# Which villagers do you want to see added to PC next?



## carackobama (Mar 9, 2019)

I'm sure some of you out there relate to wanting a certain favourite villager to come to Pocket Camp and the struggle of having to wait to see if or when they'll be added ;-; which villagers would you like to be added to the game? Personally I'm dying for my best girl Tangy to come to Pocket Camp, I'm genuinely shocked she hasn't been added already!


----------



## petaltail (Mar 9, 2019)

he's not that popular so i understand why he's not in the game yet lol, but i reeeally wanna have sterling in pocket camp!! he's been my favourite villager since i first got acnl back in 2015 
i will wait as long as i have to for him to be added in lmao


----------



## ArtsyDreamer (Mar 9, 2019)

Still waiting for Moose and Mira!


----------



## slatka (Mar 10, 2019)

I really would like to see Eunice, Tangy, Melba and Lolly on pocket camp in the near future


----------



## Ras (Mar 10, 2019)

If I had Erik, Lolly and Flora, I’d have all my village’s villagers.


----------



## Phawnix (Mar 10, 2019)

I forgot about Tangy until this thread haha but I had her on Gamecube... hmm yeah I wonder why they haven't added her yet.


----------



## theRavenflight (Mar 10, 2019)

Bruce and Flora


----------



## bikh23 (Mar 10, 2019)

I'm surprised Tangy isn't in the game yet either I thought she was pretty popular and she been in all the games I think. I actually like Tangy so I'd like her in PC also I want Katt even tho she isn't very popular she's my fav villager tho.


----------



## Chouchou (Mar 12, 2019)

Tangy, Flora, Lolly and Erik


----------



## Phawnix (Mar 12, 2019)

I would love to see Ankha in PC







... and I know he's not a villager but Mr. Resetti was the best (yes I saw him a lot on Gamecube) how could you not love that face?


----------



## Starrynight44 (Mar 12, 2019)

Willow Marina Wart jr. And Pippy for me.


----------



## cornimer (Mar 12, 2019)

My boy Walker :'( He was my favourite villager back when I only played Wild World before I knew Tad existed. 

Aside from him I'd love to see Drift, Agent S., and Elmer!


----------



## That Marshal Fangirl (Mar 16, 2019)

I'm still waiting on Ankha...all of the villagers in my first town have actually been added except for her.  I love Cleocatra and hope they add her soon.  That being said, the new batch coming has Chevre and Mira in it so I can't complain.  I've never had either of them in my towns but I think they're adorable nonetheless.


----------



## Paperboy012305 (Mar 16, 2019)

I have 8-10 villagers from my dreamy list in Leafton in Pocket Camp. (Mira will be here soon) So that leaves to Boris and Sprocket.

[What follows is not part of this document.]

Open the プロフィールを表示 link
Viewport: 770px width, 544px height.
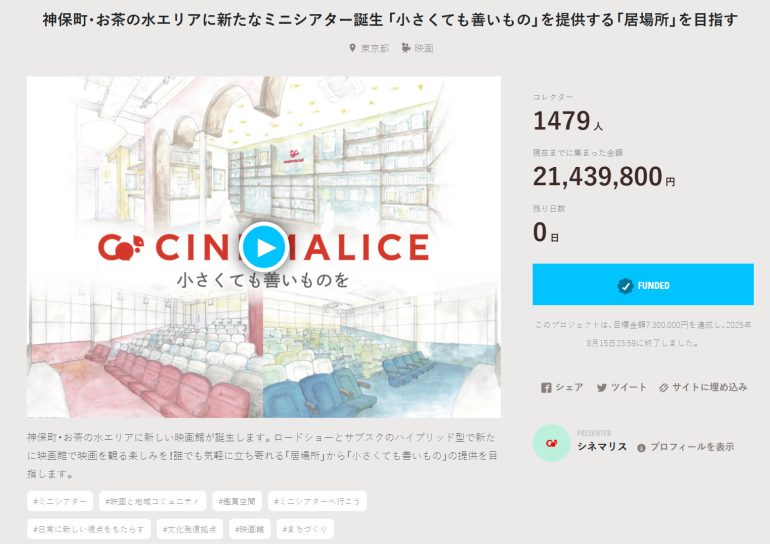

But other than my Main Town's Dreamies. I'd like to see the dreamies from my other town's as well.
I'll just list the dreamies that are in my other 2 town's I have. But of course, exclude the ones that are already in.

*Pineside:*
Ankha
Sylvia
Cousteau
Jacques
Wade
Zucker
Maddie
Frank

*Jadeberg:*
Bonbon
Murphy
Vivian
Rudy

There's a lot of villagers in Pineside that aren't in Pocket Camp. I need to work on these towns. I think a villager has moved away in one of them...


----------



## xSuperMario64x (Mar 16, 2019)

Well I already have my favorite villagers, but I would like to see some others like Daisy and Olaf make it into the game. Especially Daisy, she's so precious ♡

- - - Post Merge - - -

Also yes we need Zucker ASAP


----------



## Stella-Io (Mar 16, 2019)

Zucker would be a good one, we could use more octopi.

Also Lolly, my fav Tutu, Erik would be pretty cool, Peaches, Sterling, Ruby, (she's not in the game right?) Claude, Bea, Lucy and Rudy would all be nice to have in an update sometime.


----------



## DubiousDelphine (Mar 19, 2019)

What about Peck? I havent played for so long, I dont know what villagers have arrived. 
Coco, Kody, Papi should be there also unless if they are in the game

- - - Post Merge - - -


----------